Repertório – Outra participação que Lulu faz questão de exaltar é a de Fernanda, filha única da cantora, que compôs e canta com ela a faixa “ Um Dia Perfeito”. Foi Fernanda, aliás, quem inventou o nome do disco, dando o empurrão que faltava para Lulu explorar novas rotas musicais, para além da Fada Magrinha. “Quando comecei a sonhar com esse disco, lembrei de Naná Vasconcelos e de suas referências eletrônicas desconstruídas em sonoridades orgânicas. Enxerguei nesse loop um caminho pra mim também”, conta Lulu, que destaca outra trilha afetiva do disco: a música “Sentidos”, que compôs com Mariana D’Oliveira, amiga farol, que ilumina seus caminhos “desde sempre”.
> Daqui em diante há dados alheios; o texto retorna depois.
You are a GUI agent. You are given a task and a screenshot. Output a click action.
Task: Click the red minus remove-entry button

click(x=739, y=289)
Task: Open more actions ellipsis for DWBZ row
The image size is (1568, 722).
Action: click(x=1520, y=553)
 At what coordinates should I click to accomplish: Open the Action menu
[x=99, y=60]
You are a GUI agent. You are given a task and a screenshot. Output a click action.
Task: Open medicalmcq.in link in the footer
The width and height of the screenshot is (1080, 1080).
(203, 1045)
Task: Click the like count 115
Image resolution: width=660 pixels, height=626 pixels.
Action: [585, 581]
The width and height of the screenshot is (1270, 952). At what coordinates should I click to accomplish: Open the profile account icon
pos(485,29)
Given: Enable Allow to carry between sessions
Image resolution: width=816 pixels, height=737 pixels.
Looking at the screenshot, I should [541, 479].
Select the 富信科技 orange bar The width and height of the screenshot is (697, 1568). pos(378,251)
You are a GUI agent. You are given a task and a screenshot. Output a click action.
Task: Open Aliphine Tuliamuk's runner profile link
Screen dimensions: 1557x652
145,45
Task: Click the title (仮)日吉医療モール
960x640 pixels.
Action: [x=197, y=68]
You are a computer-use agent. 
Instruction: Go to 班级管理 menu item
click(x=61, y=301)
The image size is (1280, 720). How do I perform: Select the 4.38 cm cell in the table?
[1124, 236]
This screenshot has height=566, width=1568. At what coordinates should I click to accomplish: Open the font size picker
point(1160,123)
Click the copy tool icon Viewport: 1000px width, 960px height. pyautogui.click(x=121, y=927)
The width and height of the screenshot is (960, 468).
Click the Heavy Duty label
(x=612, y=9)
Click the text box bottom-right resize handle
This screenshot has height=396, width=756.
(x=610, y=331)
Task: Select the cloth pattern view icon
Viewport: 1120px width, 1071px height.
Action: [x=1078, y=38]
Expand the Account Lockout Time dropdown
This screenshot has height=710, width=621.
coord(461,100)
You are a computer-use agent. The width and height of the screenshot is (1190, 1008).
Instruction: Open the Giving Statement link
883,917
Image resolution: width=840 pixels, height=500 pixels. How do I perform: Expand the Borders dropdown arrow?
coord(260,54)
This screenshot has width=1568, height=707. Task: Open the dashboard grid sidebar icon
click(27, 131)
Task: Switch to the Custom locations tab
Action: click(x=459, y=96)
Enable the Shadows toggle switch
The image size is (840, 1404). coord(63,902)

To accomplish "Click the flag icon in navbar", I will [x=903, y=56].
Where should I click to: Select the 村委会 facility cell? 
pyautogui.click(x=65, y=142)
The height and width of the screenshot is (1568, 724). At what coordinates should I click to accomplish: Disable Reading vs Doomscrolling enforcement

Já “Lululoops”, música de trabalho do álbum, ela explica que surgiu no trânsito, enquanto brincava de cantar para os males espantar. “A música saiu de vez, como se já tivesse pronta em algum lugar. Apresentei pra Zé, que, de cara, disse que rendia um brega funk massa.” Para “Rappy”, Lulu contou com duas lapas de reforços na composição e interpretação, dando as mãos a Mariane Bigio e Claudia Soul para celebrar a infância. Outra participação especial é a de Chinaina, na faixa “Trava língua”, que propõe uma versão contemporânea e ousada para as tradicionais pelejas fonéticas da língua portuguesa.
Para além do autoral, o disco segue num passeio comprido, de Pernambuco à África, honrando nomes como Naná, Moreno Veloso e Tom Zé, celebrados nas músicas “Forró do Antero”, “How Beautiful” e “Salva a Humanidade”, respectivamente. Tem até “Tubarão” no repertório. A música de Alessandra Leão ganhou uma versão que mergulha nas águas profundas das sonoridades pernambucanas, misturando ciranda, coco e brega. Para espalhar acordes ainda mais ancestrais, Lulu escolheu a música “Banaha”, domínio público do Congo, para gravar acompanhada por um coro infantil, que canta – e encanta – a esperança.
Diante de uma enxurrada de textos e textões a pautar, validar ou cancelar nossas existências, o “Lululoops”, define a artista, ousa ser mais meio que mensagem, convidando aos timbres, ao ritmo e à dança. “O disco oferece o loop como mantra. Pra gente tirar o foco da mente e colocar nos pés. É um convite para dançar.” E é irrecusável.